# Hunters, take note of this...



## chevelle427 (Feb 6, 2011)

*c&p*

Hunters, take note of this....

On a recent handgun forum the question came up: what is the smallest caliber you trust to protect yourself...

My personal favorite bear defense gun has always been a Beretta Jetfire in .22 short! I've found over the years when hiking in bear country I never leave without it in my pocket. Of course we all know the first rule when hiking in the wilderness is to use the "Buddy System". For those of you who may be unfamiliar with this it means you NEVER hike alone, you bring a friend or companion, even an in-law, that way if something happens there is someone to go get help. I remember one time hiking with my brother-in-law in northern Ontario. Out of nowhere came this huge brown bear and man was she MAD! We must have been near one of her cubs. Any way if I had not had my little Jetfire I am sure I would not be here today.That's right, one shot to my brother-in-law's knee cap and I was able to escape by just walking at a brisk pace. That's one of the best pistols in my safe!
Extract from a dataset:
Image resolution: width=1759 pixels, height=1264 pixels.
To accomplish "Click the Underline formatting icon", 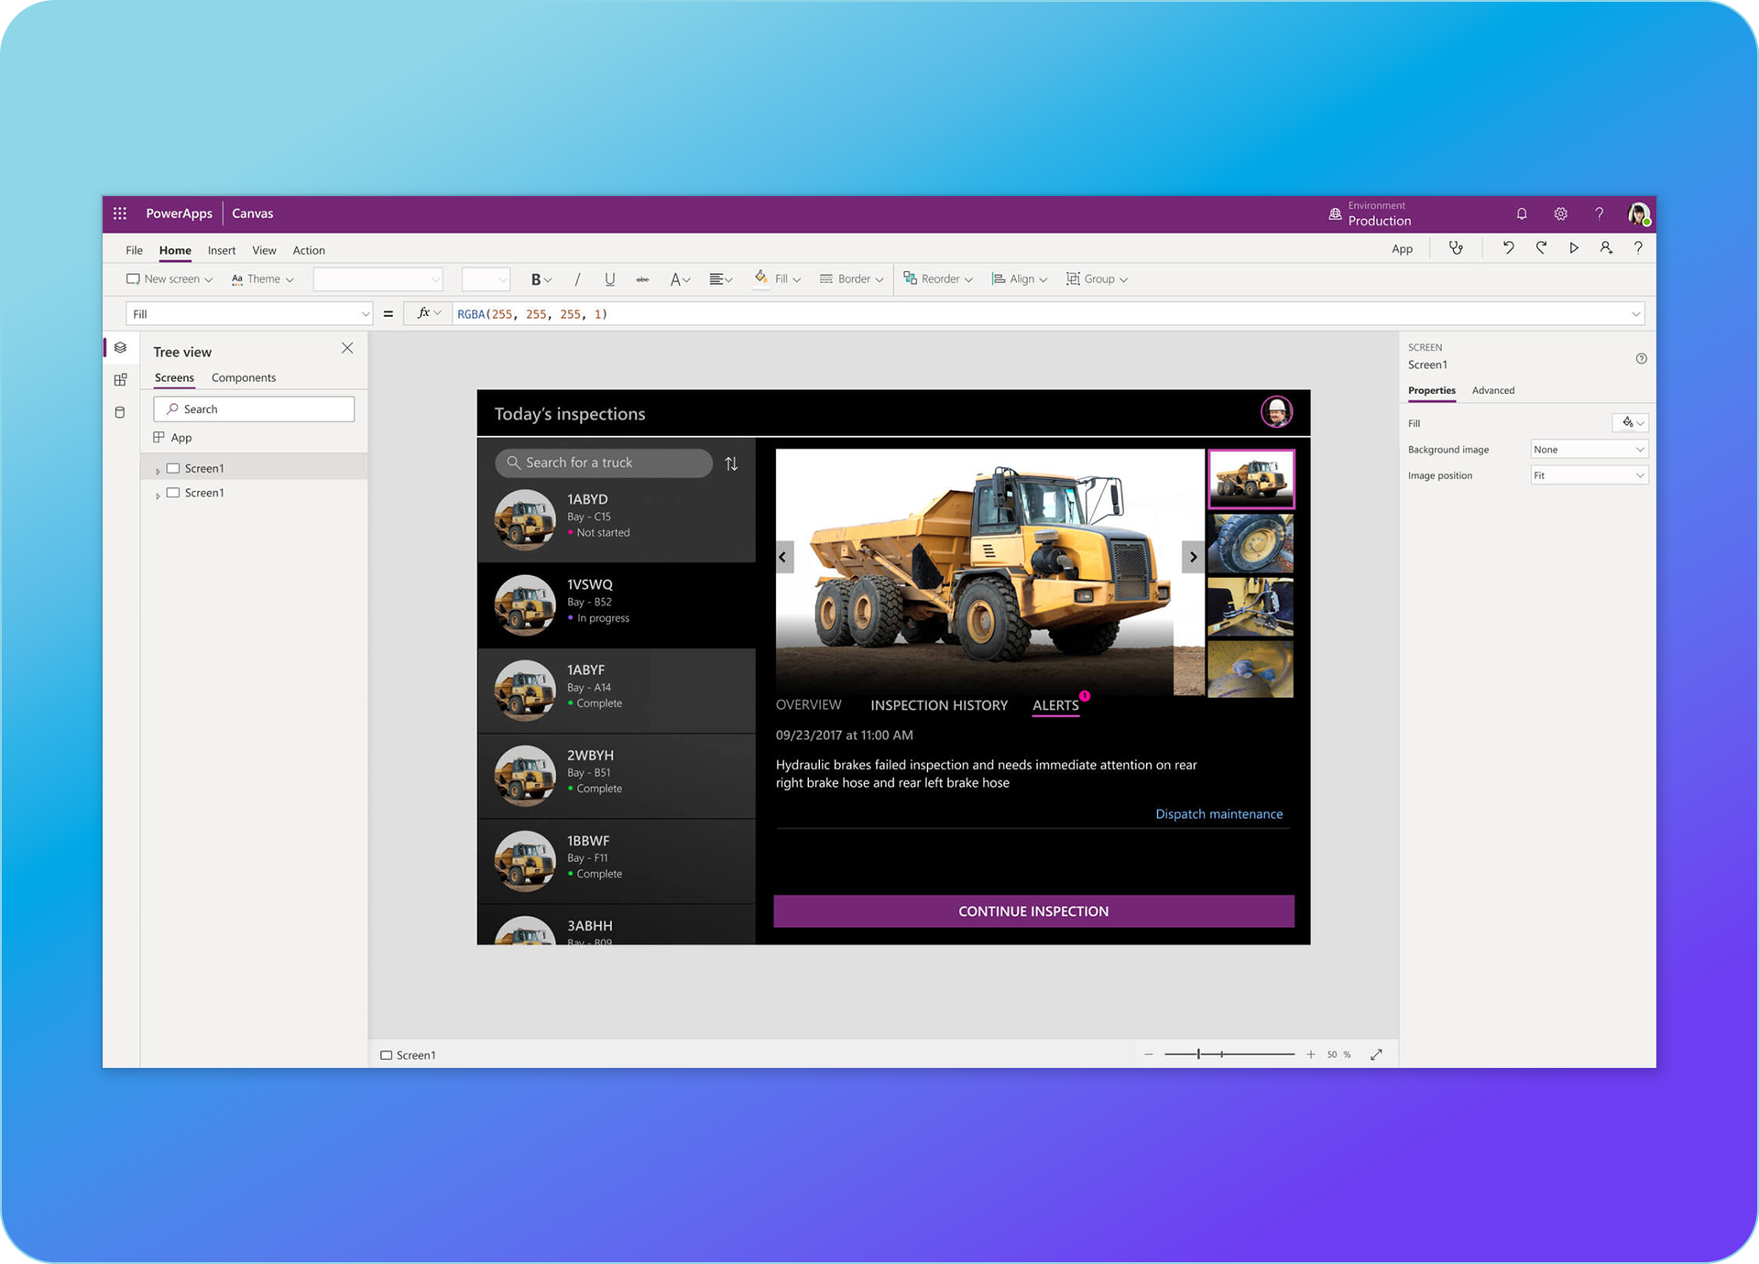I will [x=610, y=279].
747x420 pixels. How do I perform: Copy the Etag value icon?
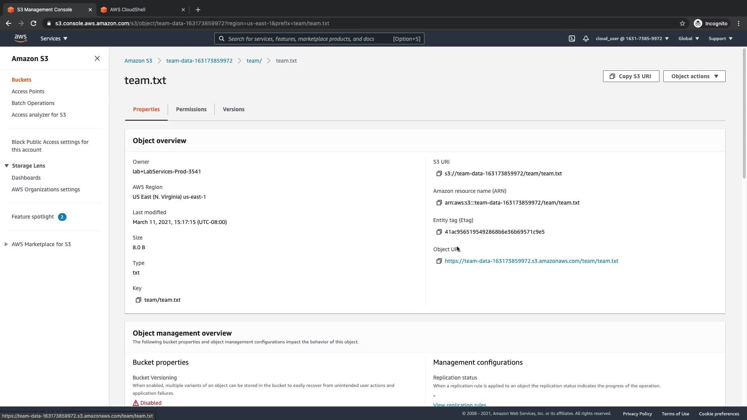tap(439, 232)
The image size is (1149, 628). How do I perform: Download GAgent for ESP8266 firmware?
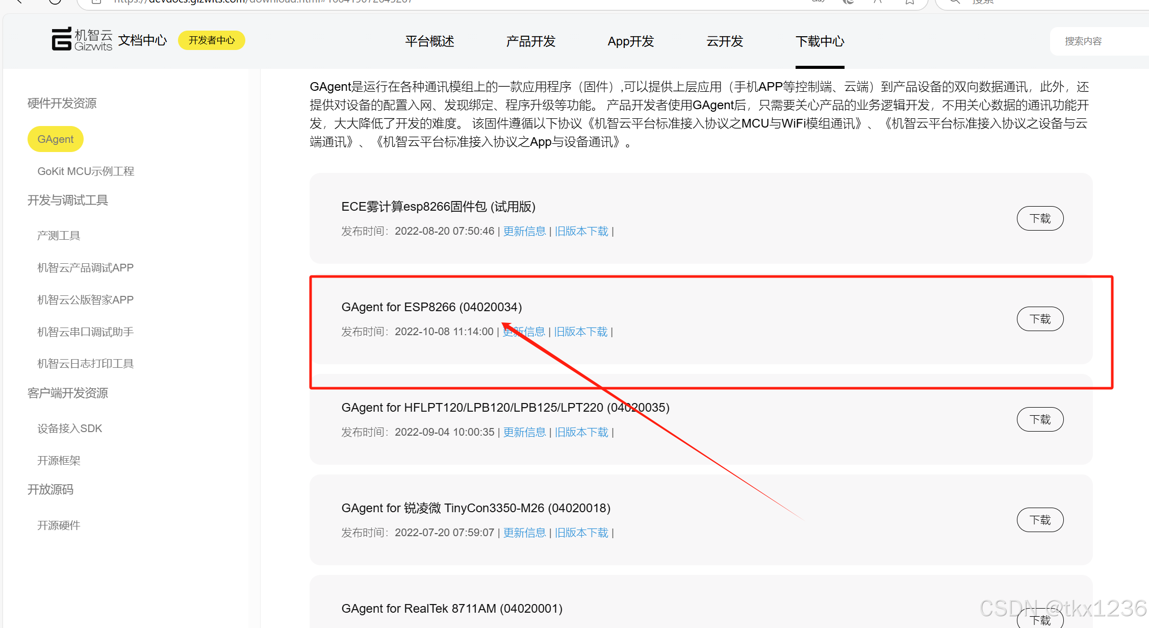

No matter where you go.................there you are!


----------



## jpwalnuthill (Feb 12, 2010)

*22 jetfire*

Nice!!!!!!!!!!!!


----------



## circlehook69 (Apr 23, 2010)

*HAHAHAHAHAHAHAHAHAHAHA!!!!! That's AWSOME!!*


----------



## FowlHunter13 (Jan 11, 2011)

That was the big joke while I was stationed in Kodiak, AK. The best gun was a .22 so you can shoot your buddy and get away clean when confronted by a brown bear. That is good stuff right there. I was also told that if you carried a .44 or anything smaller to cut off the front site and make it as smooth as you can possibly get it. That way when the bear shoved it up your rear end, it wouldn't hurt so bad.


----------



## chevelle427 (Feb 6, 2011)

had heard anything smaller then a 44 was only good to shoot your way back out the bear


----------



## Cola Boy (Mar 26, 2011)

:thumbup:


----------



## Fig Newton (Oct 4, 2010)

Awesome Lee!!!!!


----------



## floorguy (Jul 22, 2011)

alot like the guys hiking and see a bear one guy goes to tie his shoe the other guy says you cant out run a bear. the first guy says i dont have to out run the bear just have to out run you.


----------